Action item:
Could you duplicate the divorce statistics excerpt word for word, covering everything from "When we look" down to "Who File for Divorce?"?

Selected extract:
....

When we look at how marriage affects people, we do see a gender discrepancy. If we look at physical health, mental health, and happiness outcomes, men fare better in an unhappy marriage than they do if they divorce; women, on the other hand, fare better divorced than they do in an unhappy marriage. For women, an unhappy marriage drains them and doesn’t offer benefits, but for men the same is not the case.

Thus, women are more likely to be happy post-divorce than men are, which likely also explains why women are less likely to remarry than men are

Why Is it Women Who File for Divorce? 

Quite simply, women often are the ones to file because they’re also the most vulnerable when custody issues and financial issues aren’t finalized. In marriages where the husband is abusive or addicted or unfaithful, women are overwhelmingly the ones to file. But were they the ones that actually ended the marriage? Looks like it was more likely to be his actions that did it.

If you believe you may be a victim of abuse, please contact your local Domestic Violence Hotline

  • Canada: 800.799.SAFE (7233)
  • United States: 1-800-621-HOPE (4673).
  • United Kingdom: 08 08 16 89 111
  • Australia: 1 800 737 732
  • New Zealand: 0800 456 450
  • Kenya: 0-800-720-072
  • Nigeria: 0800 033 3333
  • South Africa: 0800 428 428

Are College Educated Women More LIkely to File for Divorce?

Here’s the second big statistic error that I’ve seen all over social media, which again suggests that people need to study basic stats and actually look at studies.

One particular female influencer is frequently decrying higher education for women because they are so much more likely to leave their husbands–since 90% of women with college educations are the ones who initiate divorce, compared with 70% of women overall.

Here’s how one manosphere blog explained it (and I’m not going to link because I don’t want to give him traffic):

 “The point of this article is to highlight the fact that, according to statistical data from sites like Wikipedia, college-educated women are more likely to initiate divorce than non-educated women….the statistics definitely show that college-educated women and career-focused women tend to dump or divorce men in higher numbers.”

Does the data show that college educated women are more likely to dump their husbands?

Nope. Not at all. It actually shows the opposite.

Here’s the data from the U.S. Census Bureau from 2019, showing women’s divorce rate by level of education:

  • bachelor’s degree or higher: 25.9%. 
  • associate’s degree: 30.1% 
  • some college education: 36.3%, 
  • high school diploma: 38.8%, 
  • less than a high school diploma: 45.3%

When you factor in Master’s degrees and Ph.D.’s, the divorce rate goes down even more. 

The more education women have, the less likely they are to divorce.

....

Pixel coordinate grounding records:
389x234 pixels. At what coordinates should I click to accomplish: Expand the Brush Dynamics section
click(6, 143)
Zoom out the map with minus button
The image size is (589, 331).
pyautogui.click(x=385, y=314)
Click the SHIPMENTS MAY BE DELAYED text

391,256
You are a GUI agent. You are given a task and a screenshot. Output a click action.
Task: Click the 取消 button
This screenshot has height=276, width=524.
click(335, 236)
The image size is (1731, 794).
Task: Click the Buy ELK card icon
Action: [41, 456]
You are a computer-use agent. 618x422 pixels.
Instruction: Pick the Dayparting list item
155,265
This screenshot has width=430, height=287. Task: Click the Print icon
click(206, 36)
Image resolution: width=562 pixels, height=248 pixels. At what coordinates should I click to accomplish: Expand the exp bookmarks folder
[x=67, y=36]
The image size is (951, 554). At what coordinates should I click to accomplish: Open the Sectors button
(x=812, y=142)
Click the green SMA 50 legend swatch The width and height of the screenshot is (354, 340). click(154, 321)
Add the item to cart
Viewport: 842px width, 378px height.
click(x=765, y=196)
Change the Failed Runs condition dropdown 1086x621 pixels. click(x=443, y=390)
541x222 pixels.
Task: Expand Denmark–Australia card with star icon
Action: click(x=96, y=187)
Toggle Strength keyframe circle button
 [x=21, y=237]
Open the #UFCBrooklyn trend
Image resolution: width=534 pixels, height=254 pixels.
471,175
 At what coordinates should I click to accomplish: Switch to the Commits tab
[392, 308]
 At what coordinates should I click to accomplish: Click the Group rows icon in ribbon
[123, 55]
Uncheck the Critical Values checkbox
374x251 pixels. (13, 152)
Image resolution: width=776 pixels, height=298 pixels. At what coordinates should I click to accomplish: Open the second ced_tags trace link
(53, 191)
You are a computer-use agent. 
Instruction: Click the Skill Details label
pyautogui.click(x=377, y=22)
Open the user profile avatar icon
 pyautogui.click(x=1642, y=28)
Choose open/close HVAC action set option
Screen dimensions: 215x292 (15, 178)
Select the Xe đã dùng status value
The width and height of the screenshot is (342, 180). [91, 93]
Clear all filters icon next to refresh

....

Result for this exercise:
When we look at how marriage affects people, we do see a gender discrepancy. If we look at physical health, mental health, and happiness outcomes, men fare better in an unhappy marriage than they do if they divorce; women, on the other hand, fare better divorced than they do in an unhappy marriage. For women, an unhappy marriage drains them and doesn’t offer benefits, but for men the same is not the case.

Thus, women are more likely to be happy post-divorce than men are, which likely also explains why women are less likely to remarry than men are

Why Is it Women Who File for Divorce?